The change from the 2009 reports to the 2010 reports are pretty dramatic. Using NCPA's math, we calculate the "payroll tax burden" would be 29 percent, not 37 percent -- a 22 percent improvement because of the health-care law. If you take away the Part B and Part D numbers, since they are not paid through payroll taxes, the tax burden drops to 21 percent.
There are other problems. Bachmann acts as if this burden is borne entirely by the taxpayer, but it is actually shared equally by employees and employers. That's why the 15.3 percent of current payroll taxes only shows up at 7.65 percent in your paycheck. Economists might argue that employers reduce wages by an amount equal to the payroll tax, but it is is misleading for Bachmann not to acknowledge that. Suddenly, that 21 percent becomes 10.5 percent out of your paycheck.
Bachmann makes another mistake when she says, "That doesn't include what you will owe to the federal government for your federal income tax portion, and that could easily be another 25 percent of your income." There are marginal tax rates as high as 33 percent, but virtually no one pays an average of 25 percent of their income in federal income taxes.
The average tax rate is 12.24 percent, according to the Tax Foundation, which says it seeks to educate people about the tax burden. (The Tax Foundation is known for declaring "Tax Freedom Day.") The bottom 50 percent of taxpayers pay only an average of 2.59 percent.
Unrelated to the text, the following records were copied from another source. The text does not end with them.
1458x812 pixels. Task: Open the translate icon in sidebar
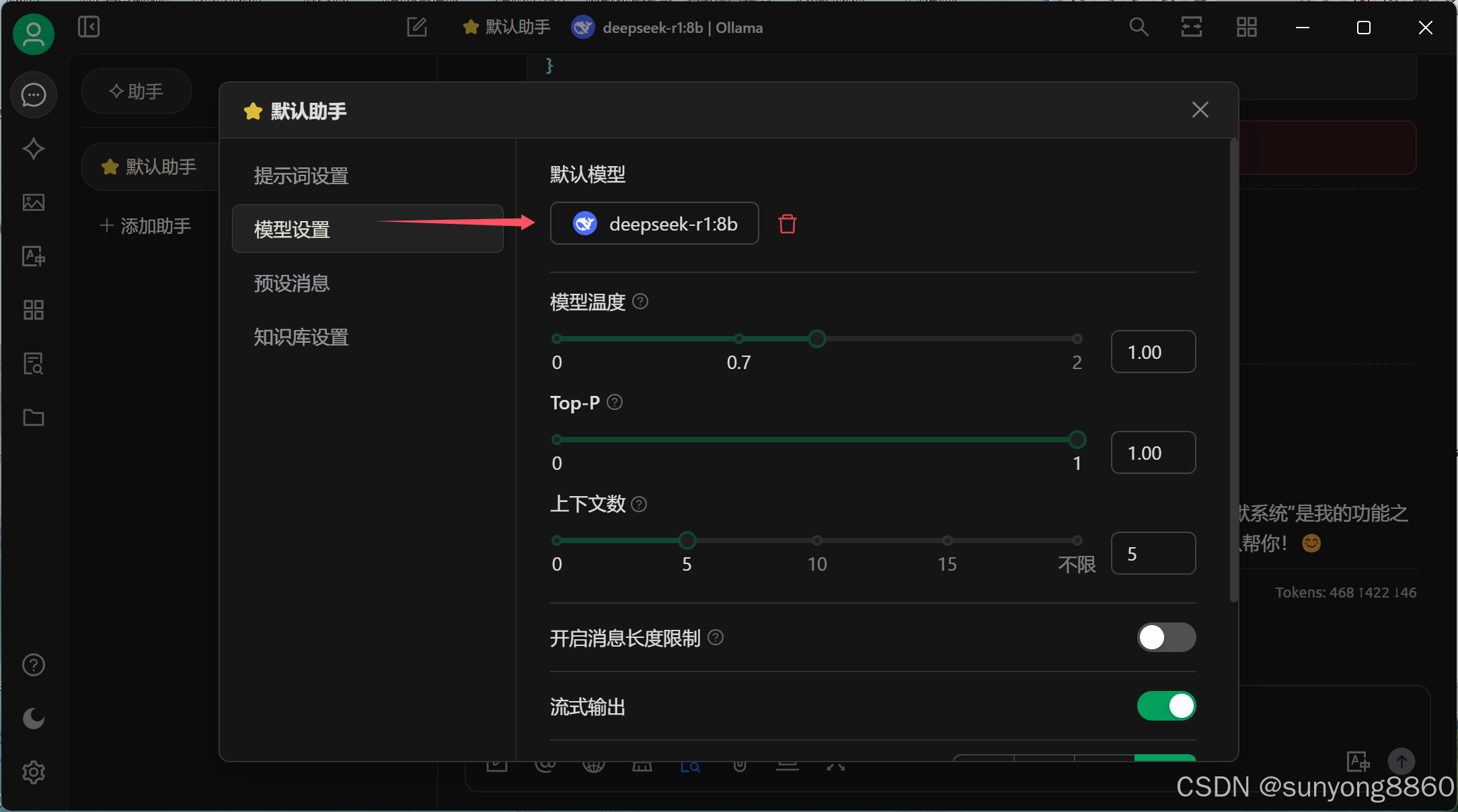pyautogui.click(x=34, y=256)
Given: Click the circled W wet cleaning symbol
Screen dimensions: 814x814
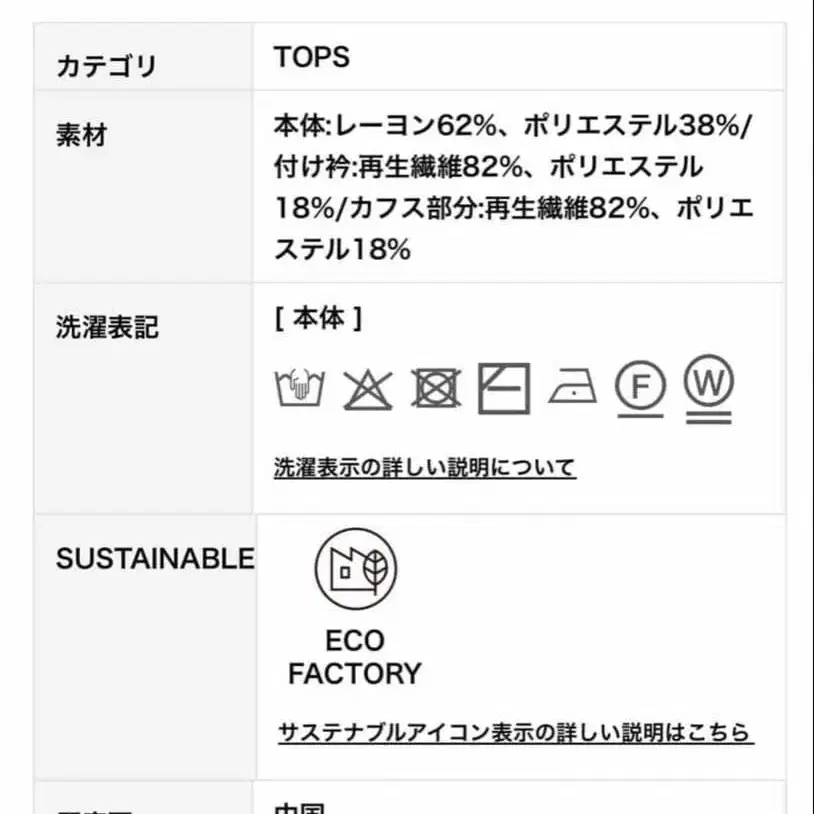Looking at the screenshot, I should (709, 388).
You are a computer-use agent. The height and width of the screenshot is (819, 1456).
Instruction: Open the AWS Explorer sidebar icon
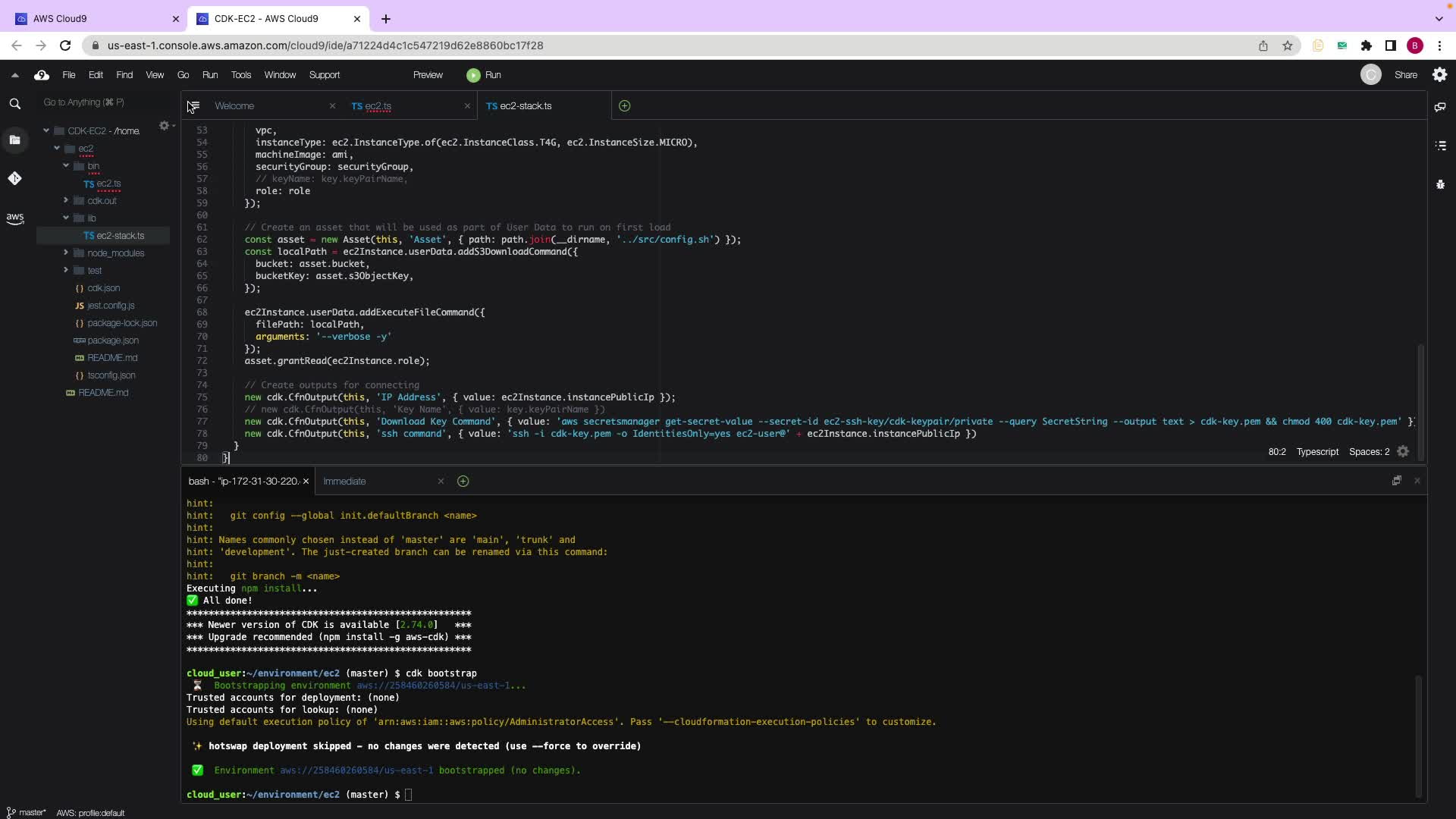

Even the top 1 percent -- people with an annual adjusted gross income of $1.7 million -- pay an average of less than 25 percent.
The same analysis would hold true for state taxes, which Bachmann inflates to 8 percent. The Tax Foundation found that combined state and local tax rates average from 1 percent to 9.44 percent, with most at about 5 to 6 percent -- but no one pays all of their income at that rate. Depending on the state, the average is likely to be a third or one-half of the marginal rate.
The bottom line, when you "get out your calculator" and add all this up: total taxes of about 25 percent, rather than the 75 percent in Bachmann's telling.
We presented this math to Bachmann's spokesman and are still waiting for a response.

The Pinocchio Test
The current and future financial strain on Social Security and Medicare is certainly a serious issue. As the baby boom generation begins to retire, leaving fewer workers to sustain the pay-as-you-go system, the crunch will get even worse.
Once current revenues run dry, the programs hold hundreds of billions of dollars of Treasury securities that must be honored by the Treasury -- and which must be paid for by raising taxes, cutting benefits or issuing more debt.
The gravity of the issue means that politicians should talk responsibly about it, not tell scare stories that have little basis in reality. Someone with a law degree who once specialized in tax law should know better.